# Did I Do Ok (Boot Sale)



## glug (Mar 20, 2010)

Last year I picked up a couple of old Pocket watches for Â£15 the two.

Both working and keeping time.

Here is my favourite;




























Can the resident experts tell me a little about it?

Many thanks


----------



## glug (Mar 20, 2010)

Here's the other one;


----------



## Zimmer (Mar 15, 2010)

Sorry don't know anything about the watches, but the watch "chain" on the first one looks familiar. :lol:


----------



## Mikrolisk (Jan 23, 2008)

The first watch, signed with "SIRO", was made by Georges Christian from Holstein (Switzerland). This trademark was registered on the 17th Feb. 1925.

He must have been affiliated with the ORIS Watch Co., because SIRO is ORIS backwards!

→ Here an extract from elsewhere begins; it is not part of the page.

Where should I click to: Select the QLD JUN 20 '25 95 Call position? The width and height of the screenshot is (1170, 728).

Perhaps you can provide us that patent number from the second movement (Patented + {number} Swiss Made).

Regards, Andreas


----------



## glug (Mar 20, 2010)

Mikrolisk said:


> The first watch, signed with "SIRO", was made by Georges Christian from Holstein (Switzerland). This trademark was registered on the 17th Feb. 1925.
> 
> He must have been affiliated with the ORIS Watch Co., because SIRO is ORIS backwards!
> 
> ...


Thanks Andreas, fascinating, so far.

Would the Siro be worn by drivers or by station staff and is it sought after?

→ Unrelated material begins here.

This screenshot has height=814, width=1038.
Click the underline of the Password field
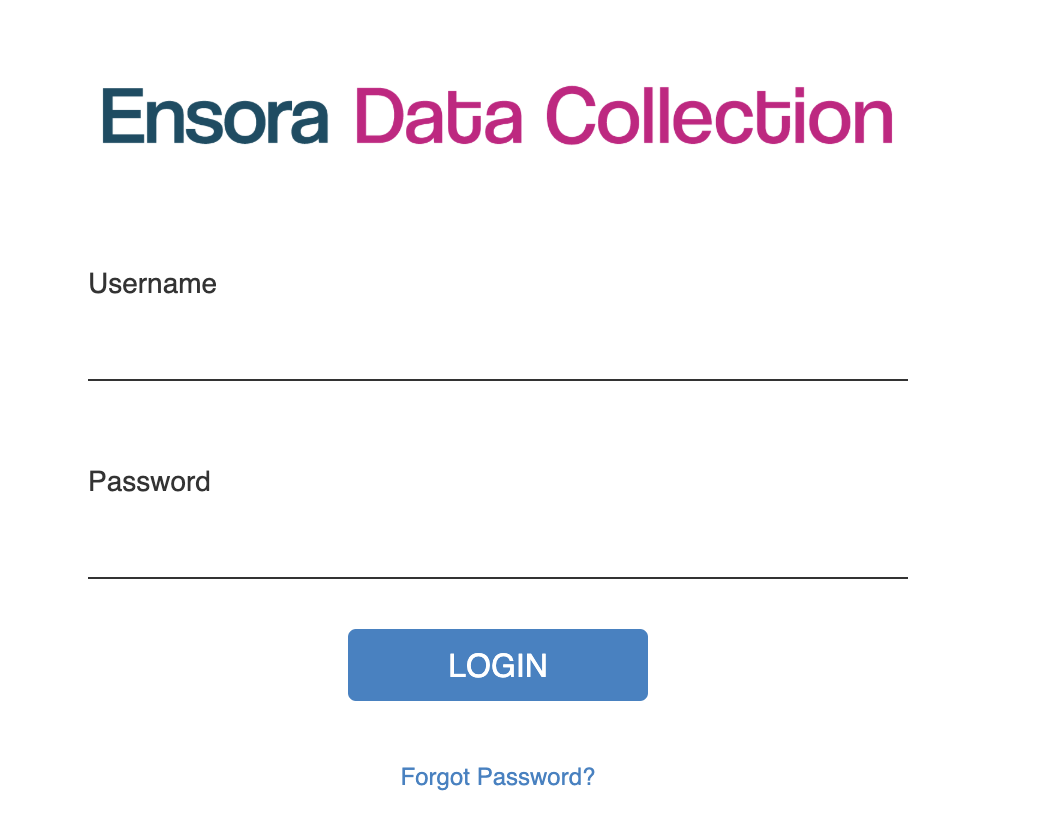pos(498,578)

The number on the movement of second watch is 136702

:thumbsup:


----------



## Mikrolisk (Jan 23, 2008)

No no, that is certainly no railway watch or related to the railway. The train should just makes you think that the watch is very accurately. Not more.

That patent number does not help us in finding the manufacturer. It belongs to Ed. Kummer from Bettlach (CH), dated to the 29th august 1929, and applies to a special balance wheel bearings. The manufacturer just remarks that he uses that patent.

Andreas


----------



## glug (Mar 20, 2010)

Well,

That's ruined one romantic idea of an historic and well travelled timepiece :duh:

Is that rope typical of any particular use?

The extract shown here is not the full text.